Al quarto scrutinio ci fu la riprova della coesistenza di due linee politiche divergenti e contraddittorie nel Partito Democratico.Infatti, dopo l’insuccesso della candidatura di Franco Marini il Partito Democratico decise di attendere il quarto scrutinio, che consente di eleggere il Capo dello Stato a maggioranza assoluta, e di serrare le fila approvando all’unanimità ed in accordo con SEL la candidatura di Romano Prodi, una candidatura fortemente osteggiata dal centrodestra che aveva messo un veto proprio sull’ex Presidente del Consiglio, ex rivale di Berlusconi.
A questo punto la posizione assunta del Partito Democratico per l’elezione del nuovo Presidente della Repubblica appariva chiaramente schizofrenica: la candidatura di Romano Prodi rappresentava una inversione ad U rispetto alla posizione assunta con la candidatura di Franco Marini, poichè in sostanza veniva rinnegato in modo plateale il precedente tentativo di accordo con il centrodestra.Lo stato confusionale in cui si trovava il Partito Democratico era testimoniato anche da un’altra circostanza: la posizione assunta dal PD con la candidatura di Prodi non assumeva nemmeno il significato di un ritorno alla coerenza con le posizioni assunte nel tentativo di formare un governo con il Movimento 5 Stelle, ma veniva presentata come un arroccamento della coalizione di centrosinistra, come un tentativo di procedere in autonomia.Eppure l’eventuale elezione di Romano Prodi a Presidente della Repubblica avrebbe bloccato qualsiasi ulteriore tentativo di accordo con il centrodestra e probabilmente quella parte del Partito Democratico contraria a qualsiasi accordo con Berlusconi aveva individuato nella persona di Romano Prodi un candidato di prestigio in grado di ottenere il consenso di tutto il centrosinistra e di almeno una parte del Movimento 5 Stelle, visto che Romano Prodi era annoverato tra i nominativi graditi anche al M5S. In realtà la prima scelta del Movimento 5 Stelle era caduta su un’altro candidato, Stefano Rodotà, ma nonostante fosse un esponente del PD una eventuale convergenza di tutto il centrosinistra su questo nominativo era esclusa da una netta contrarietà di una parte dello stesso Partito Democratico.

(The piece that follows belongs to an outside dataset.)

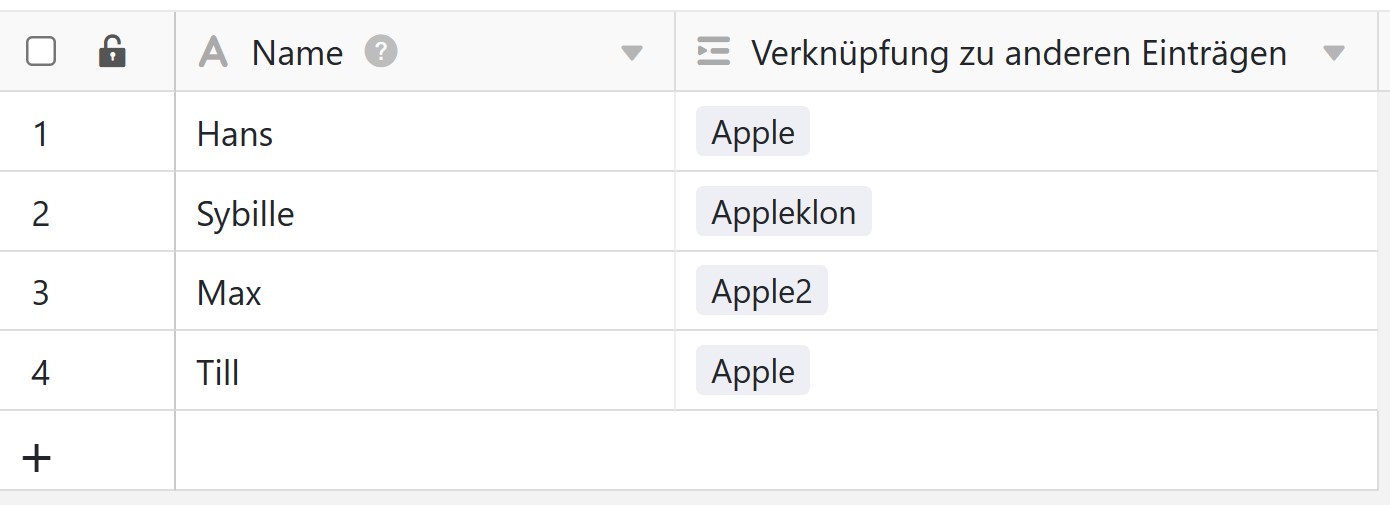This screenshot has height=505, width=1390.
Task: Select row number 1
Action: (x=40, y=133)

La contraddizione interna al Partito Democratico esplose nuovamente con il voto su Romano Prodi, che non solo non venne appoggiato dal M5S, ma venne tradito da quella parte del suo partito che non voleva rinunciare alla possibilità di un accordo con il centrodestra. Romano Prodi ottenne al quarto scrutinio solamente 395 voti che fecero emergere la presenza di 101 franchi tiratori tra le fila del centrosinistra.”

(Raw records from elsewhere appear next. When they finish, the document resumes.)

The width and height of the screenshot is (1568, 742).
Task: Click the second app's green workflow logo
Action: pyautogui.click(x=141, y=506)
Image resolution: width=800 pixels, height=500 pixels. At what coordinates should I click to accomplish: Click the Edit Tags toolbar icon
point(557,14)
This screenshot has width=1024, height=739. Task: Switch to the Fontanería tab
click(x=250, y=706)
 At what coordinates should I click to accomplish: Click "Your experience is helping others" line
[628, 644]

A questo punto la crisi del Partito Democratico era conclamata, Rosy Bindi si dimise dall’incarico di presidente del partito e Bersani annunciò le sue dimissioni dall’incarico di segretario.

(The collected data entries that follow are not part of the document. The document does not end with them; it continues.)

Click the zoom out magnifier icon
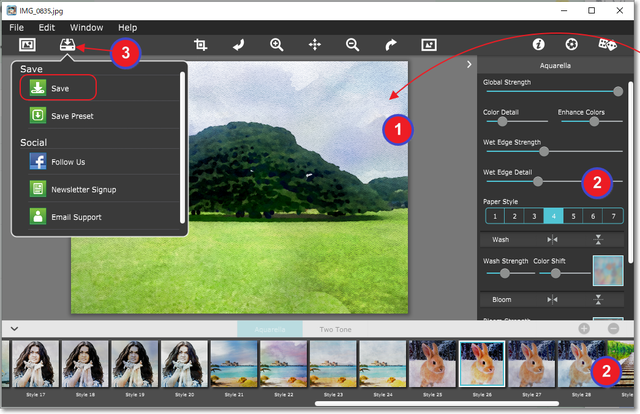The image size is (640, 414). (352, 45)
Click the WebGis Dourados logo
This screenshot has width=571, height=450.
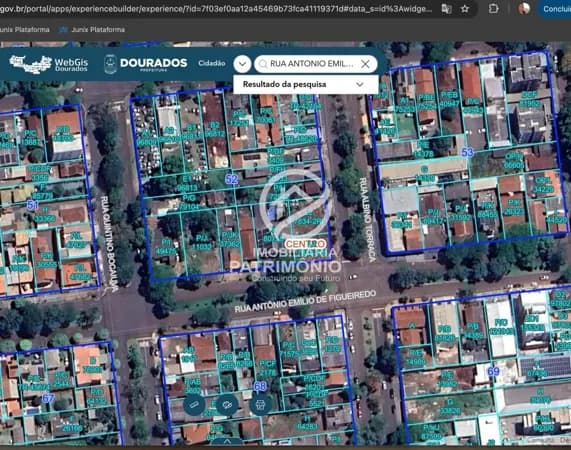[x=48, y=64]
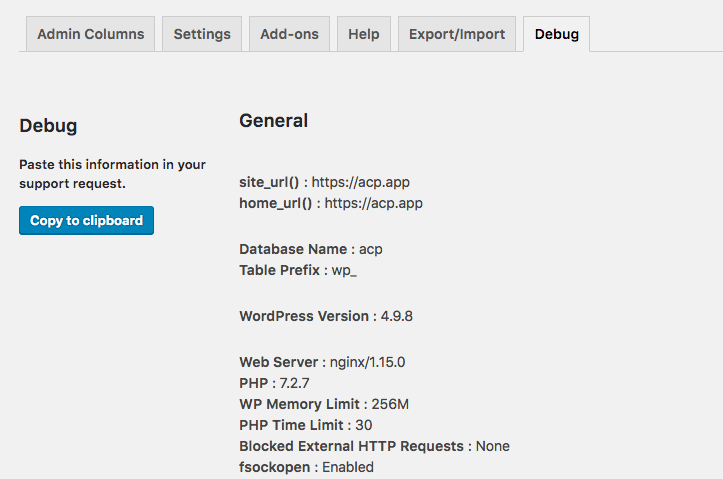Click the active Debug tab
The image size is (723, 479).
(x=557, y=34)
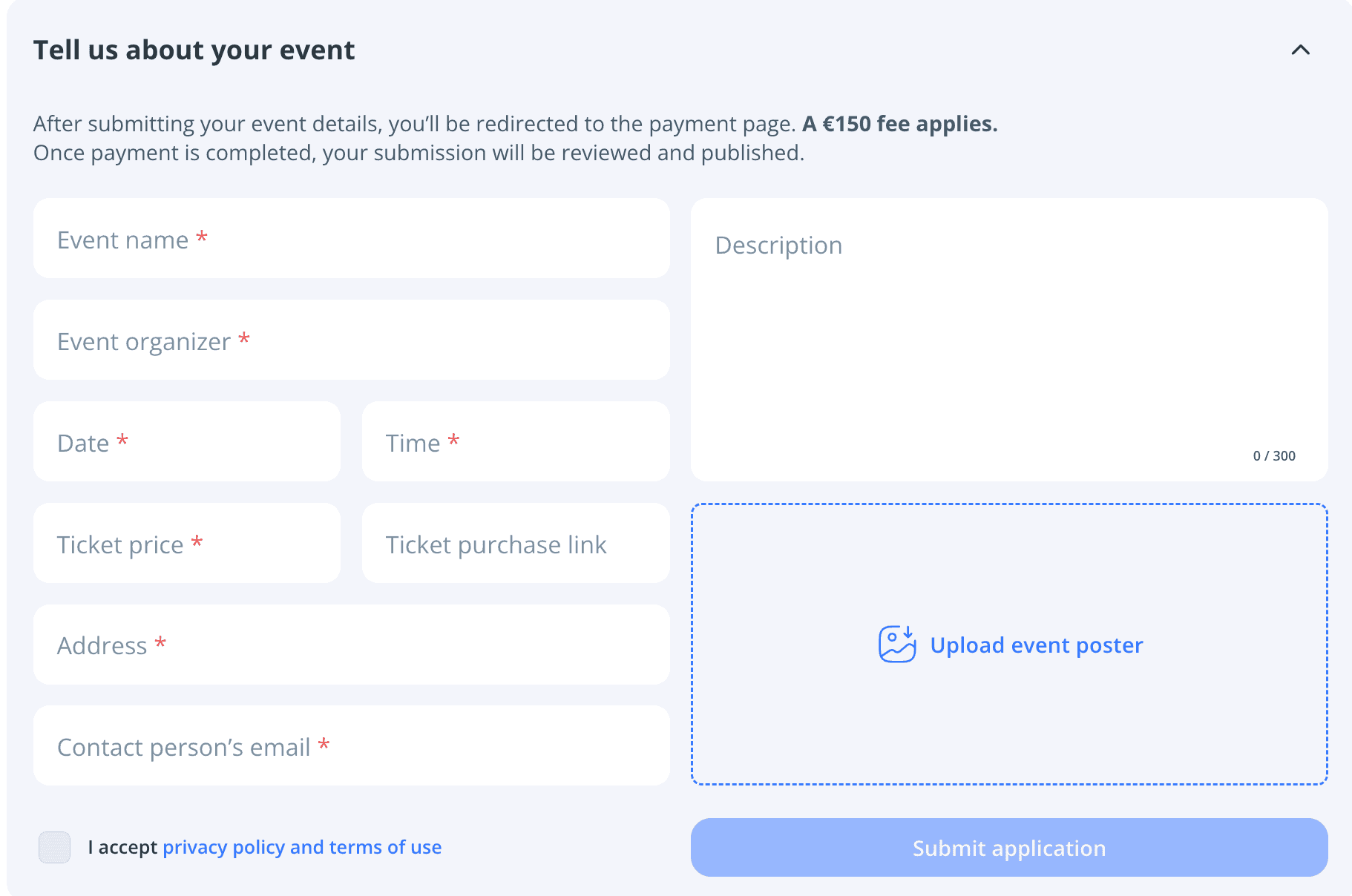Click the Upload event poster text
Image resolution: width=1352 pixels, height=896 pixels.
click(1037, 645)
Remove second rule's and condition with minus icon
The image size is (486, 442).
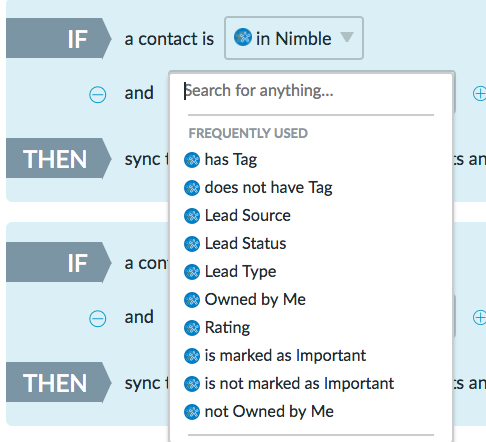[98, 318]
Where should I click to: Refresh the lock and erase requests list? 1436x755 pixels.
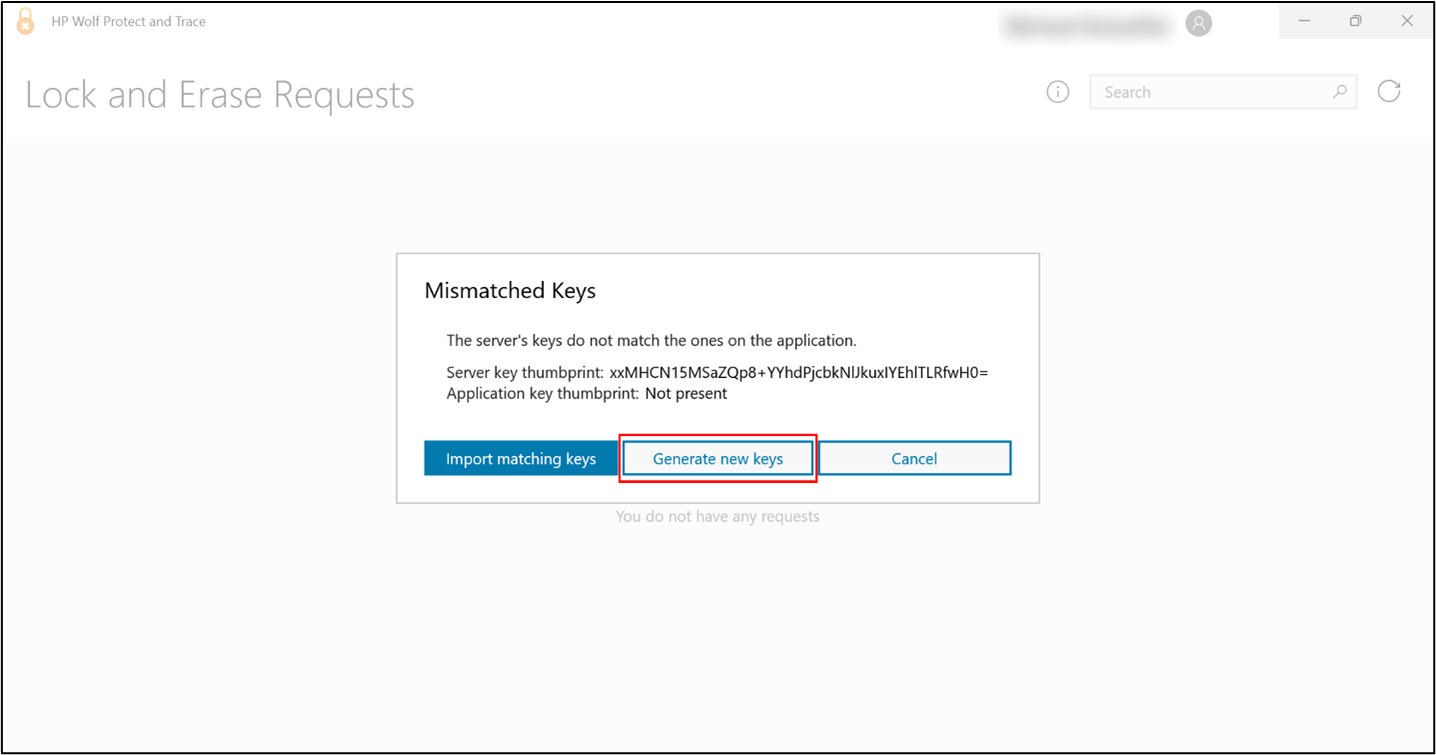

La quinta votazione procedette a vuoto per prendere tempo. Nel frattempo alcuni leader di partito (Mario Monti, Pier Luigi Bersani e Silvio Berlusconi) e alcuni delegati regionali avevano incontrato separatamente il Capo dello Stato Giorgio Napolitano per chiedere la sua disponiblità ad essere rieletto, sostenendo che la sua statura politica fosse l’unica in grado di garantire l’unità e la coesione nazionale in una fase così drammatica della vita politica italiana.